President George Bush’s plans to pump more federal funding into the development of hydrogen-powered vehicles, as outlined in his State of the Union Address Tuesday, is good news for researchers at the University of Missouri-Rolla, who are working to develop cheaper, more efficient fuel cells similar to those that may one day replace the internal combustion engine.
Supported in part by a $2.8 million grant from the U.S. Department of Energy, the researchers are in the middle of a three-year project to develop solid oxide fuel cells — a technology that holds promise as a clean, alternative energy source for use in aircraft and electrical power.
While research into solid oxide fuel cells is not as far along as research into polymer electrolyte fuel cells, the type commonly associated with hydrogen-powered cars, the solid oxide cells could prove more useful in the long run because they can burn a variety of fuels, not just hydrogen, says Dr. Harlan Anderson, Curators’ Professor emeritus of ceramic engineering and director of UMR’s Electronic Materials Applied Research Laboratory (EMARC).
In his 2003 State of the Union Address on Jan. 28, Bush unveiled a plan to provide $1.2 billion in research funding for "developing clean, hydrogen-powered automobiles" that would run on fuel cells.
"With a new national commitment," Bush said, "our scientists and engineers will overcome obstacles to taking these cars from laboratory to showroom, so that the first car driven by a child born today could be powered by hydrogen, and pollution-free."
UMR researchers are already on the road to developing clean-burning fuel cells.

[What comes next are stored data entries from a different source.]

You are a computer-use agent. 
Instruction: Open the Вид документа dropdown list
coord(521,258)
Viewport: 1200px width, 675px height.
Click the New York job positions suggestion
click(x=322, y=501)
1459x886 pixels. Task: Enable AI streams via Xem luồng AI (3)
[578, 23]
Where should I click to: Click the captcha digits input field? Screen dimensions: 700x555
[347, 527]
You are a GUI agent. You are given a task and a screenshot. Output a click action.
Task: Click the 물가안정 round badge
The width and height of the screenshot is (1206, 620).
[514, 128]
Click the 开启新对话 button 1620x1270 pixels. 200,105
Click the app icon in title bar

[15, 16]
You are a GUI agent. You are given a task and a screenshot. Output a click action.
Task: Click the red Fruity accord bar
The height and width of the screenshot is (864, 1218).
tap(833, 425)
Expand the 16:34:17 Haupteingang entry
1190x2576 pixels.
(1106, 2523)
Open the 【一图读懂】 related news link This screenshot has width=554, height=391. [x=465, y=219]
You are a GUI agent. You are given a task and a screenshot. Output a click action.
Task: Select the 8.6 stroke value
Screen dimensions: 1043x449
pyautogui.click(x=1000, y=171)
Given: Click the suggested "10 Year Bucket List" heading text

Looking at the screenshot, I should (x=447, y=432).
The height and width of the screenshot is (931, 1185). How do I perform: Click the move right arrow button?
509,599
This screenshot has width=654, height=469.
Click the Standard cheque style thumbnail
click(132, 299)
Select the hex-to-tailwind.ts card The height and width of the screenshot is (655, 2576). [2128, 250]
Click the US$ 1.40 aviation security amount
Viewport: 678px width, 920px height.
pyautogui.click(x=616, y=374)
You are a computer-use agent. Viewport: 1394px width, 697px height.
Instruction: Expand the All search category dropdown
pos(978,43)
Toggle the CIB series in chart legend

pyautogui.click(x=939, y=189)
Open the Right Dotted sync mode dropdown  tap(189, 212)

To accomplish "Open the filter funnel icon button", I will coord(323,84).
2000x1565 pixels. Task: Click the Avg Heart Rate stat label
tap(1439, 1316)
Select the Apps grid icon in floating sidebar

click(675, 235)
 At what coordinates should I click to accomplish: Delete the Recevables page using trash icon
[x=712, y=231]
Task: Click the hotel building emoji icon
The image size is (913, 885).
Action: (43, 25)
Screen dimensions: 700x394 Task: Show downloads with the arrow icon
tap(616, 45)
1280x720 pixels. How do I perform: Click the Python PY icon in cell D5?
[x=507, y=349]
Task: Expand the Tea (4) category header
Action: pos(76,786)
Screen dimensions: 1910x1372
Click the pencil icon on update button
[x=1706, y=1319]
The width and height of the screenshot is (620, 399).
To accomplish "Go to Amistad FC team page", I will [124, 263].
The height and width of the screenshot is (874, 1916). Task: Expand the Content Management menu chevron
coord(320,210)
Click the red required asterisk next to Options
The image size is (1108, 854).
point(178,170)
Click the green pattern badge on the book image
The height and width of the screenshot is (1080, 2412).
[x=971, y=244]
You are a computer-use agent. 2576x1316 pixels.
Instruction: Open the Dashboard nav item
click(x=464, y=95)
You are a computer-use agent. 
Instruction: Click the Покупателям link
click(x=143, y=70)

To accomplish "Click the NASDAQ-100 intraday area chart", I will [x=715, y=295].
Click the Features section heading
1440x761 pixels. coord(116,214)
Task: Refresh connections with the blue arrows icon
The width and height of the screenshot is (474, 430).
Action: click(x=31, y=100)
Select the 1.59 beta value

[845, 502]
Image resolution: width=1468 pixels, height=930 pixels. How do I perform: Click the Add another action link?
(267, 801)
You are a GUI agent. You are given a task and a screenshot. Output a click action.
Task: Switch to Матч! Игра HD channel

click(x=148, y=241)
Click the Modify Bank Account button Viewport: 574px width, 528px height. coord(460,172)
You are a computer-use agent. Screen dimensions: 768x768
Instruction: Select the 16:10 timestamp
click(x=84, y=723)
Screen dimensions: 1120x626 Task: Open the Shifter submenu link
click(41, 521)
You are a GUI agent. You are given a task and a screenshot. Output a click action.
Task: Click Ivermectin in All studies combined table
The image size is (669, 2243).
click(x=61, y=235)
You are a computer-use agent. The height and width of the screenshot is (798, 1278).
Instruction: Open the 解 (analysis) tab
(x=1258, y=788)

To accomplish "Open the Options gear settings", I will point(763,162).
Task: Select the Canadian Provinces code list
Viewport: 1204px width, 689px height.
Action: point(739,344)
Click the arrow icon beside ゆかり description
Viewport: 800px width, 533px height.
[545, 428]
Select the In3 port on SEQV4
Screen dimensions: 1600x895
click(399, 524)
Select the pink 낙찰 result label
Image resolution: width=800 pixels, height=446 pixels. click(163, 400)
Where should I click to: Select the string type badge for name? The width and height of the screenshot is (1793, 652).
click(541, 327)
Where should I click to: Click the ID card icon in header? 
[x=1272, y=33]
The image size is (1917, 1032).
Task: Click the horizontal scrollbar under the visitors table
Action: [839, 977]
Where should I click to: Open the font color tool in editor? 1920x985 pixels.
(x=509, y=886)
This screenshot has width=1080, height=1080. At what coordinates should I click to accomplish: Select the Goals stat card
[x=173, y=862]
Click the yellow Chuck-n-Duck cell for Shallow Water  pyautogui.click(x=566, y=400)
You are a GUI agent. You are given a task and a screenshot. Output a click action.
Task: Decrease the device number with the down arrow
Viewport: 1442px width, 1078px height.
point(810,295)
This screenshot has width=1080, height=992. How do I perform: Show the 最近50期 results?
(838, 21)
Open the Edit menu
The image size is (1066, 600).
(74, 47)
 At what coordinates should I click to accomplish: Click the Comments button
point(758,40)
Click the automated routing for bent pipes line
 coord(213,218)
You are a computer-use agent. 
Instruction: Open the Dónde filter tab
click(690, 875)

Through a three-year project that began Oct. 1, 2001, UMR engineers are leading a project that could make fuel cells an economical power source by the end of this decade.
The research involves the fabrication and testing of solid oxide fuel cells, with the ultimate goal of developing a cell capable of producing 5 kilowatts of electricity — enough to power an average house.
Fuel cells function much like conventional batteries. Unlike batteries, however, they do not run down or require recharging. They also are efficient at creating electricity and are cleaner sources of energy than coal-fueled steam generator systems, which are currently the primary source of electric power. Fuel cells consist of two electrodes sandwiched around an electrolyte, or membrane. Oxygen passes over one electrode and hydrogen over the other, generating electricity, water and heat.
The goal for UMR researchers is to create a fuel cell that operates at a cool 750 degrees Celsius (1,382 degrees Fahrenheit) or below. One major drawback to current fuel cell technology is that it requires extremely high temperatures, as high as 1,000 degrees Celsius (1,832 degrees Fahrenheit), to operate efficiently. But the UMR-led consortium is attempting to build a cell that not only functions at cooler temperatures, but also is less costly to build.
"The reason fuel cells have not entered into the marketplace is because of the costs involved," says Anderson. "The end result of this project will be a demonstration of the technology," says Anderson, who is leading the research effort.
The three-year project is a $3.5 million effort in all, with the $2.8 million federal grant matched by $700,000 in funds from UMR, EMARC and two of the consortium members, Akers Industries Inc. of Oakland, Calif., and the University of Colorado-Boulder. Working with UMR, UC-Boulder and Akers on the project is the Energy Department’s National Renewable Energies Laboratory in Golden, Colo., and the Lawrence Berkeley National Laboratory at the University of California at Berkeley.
Automobile manufacturers are already in the process of developing vehicles that are powered by fuel cells, Anderson explains. In the future, some vehicles may use fuel cells as part of a "hybrid" system, combined with traditional gas engines.
"The automobiles are using more electricity than they ever have, and it would be nice to have an additional power supply," Anderson says.
In addition, the Energy Department is interested in developing a stand-alone power generator for the trucking industry that would be more efficient than the typical diesel engine, he says.
In the UMR project, Anderson and his team on campus are managing the overall effort as well as characterizing and selecting the materials to be used in construction of the fuel cell. Working with Anderson are Dr. Vladimir Petrovsky, a UMR research professor working with EMARC; Dr. Richard Brow, professor and chair of ceramic engineering at UMR; and EMARC post-doctoral fellows Dr. Xiao-Dong Zhou, Dr. Piotr Jasinski and Dr. Toshio Suzuki. Some UMR graduate students also are involved in the project. Akers Industries is fabricating the fuel cells, while the National Renewable Energies Laboratory and the University of Colorado-Boulder are developing the membrane technology for the cells. The Lawrence Berkeley National Laboratory, meanwhile, is developing the interconnection for the fuel cells. UMR researchers are testing the cells and reporting the results to the Energy Department.